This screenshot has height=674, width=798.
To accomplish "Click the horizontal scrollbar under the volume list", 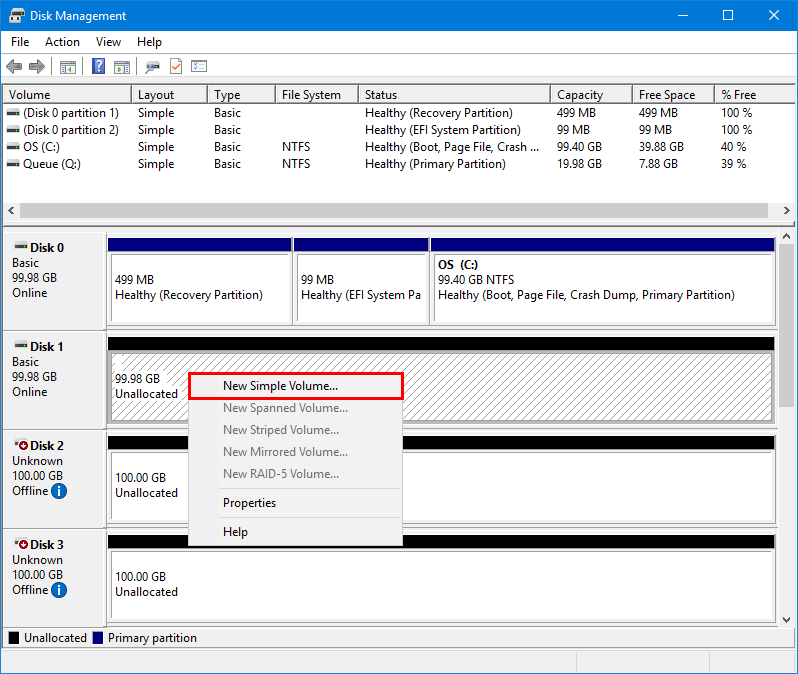I will tap(393, 211).
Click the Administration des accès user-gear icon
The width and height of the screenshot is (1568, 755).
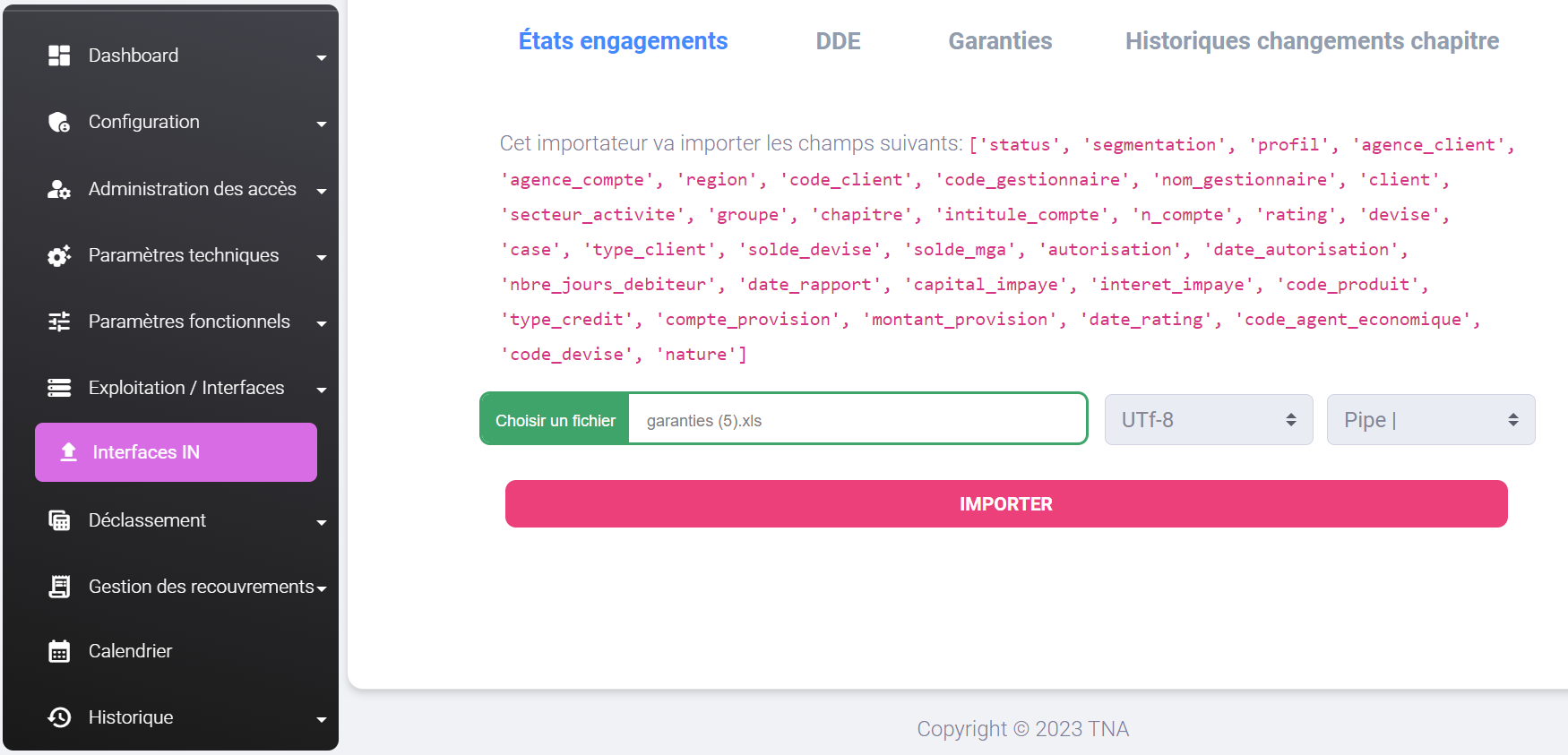point(59,189)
--
__Directions__:
What you return should be the exact lines from the one containing "Click the Administration" through the end of the listing above, both included, minus any pictures.

__Finished task__:
Click the Administration des accès user-gear icon
The width and height of the screenshot is (1568, 755).
point(59,189)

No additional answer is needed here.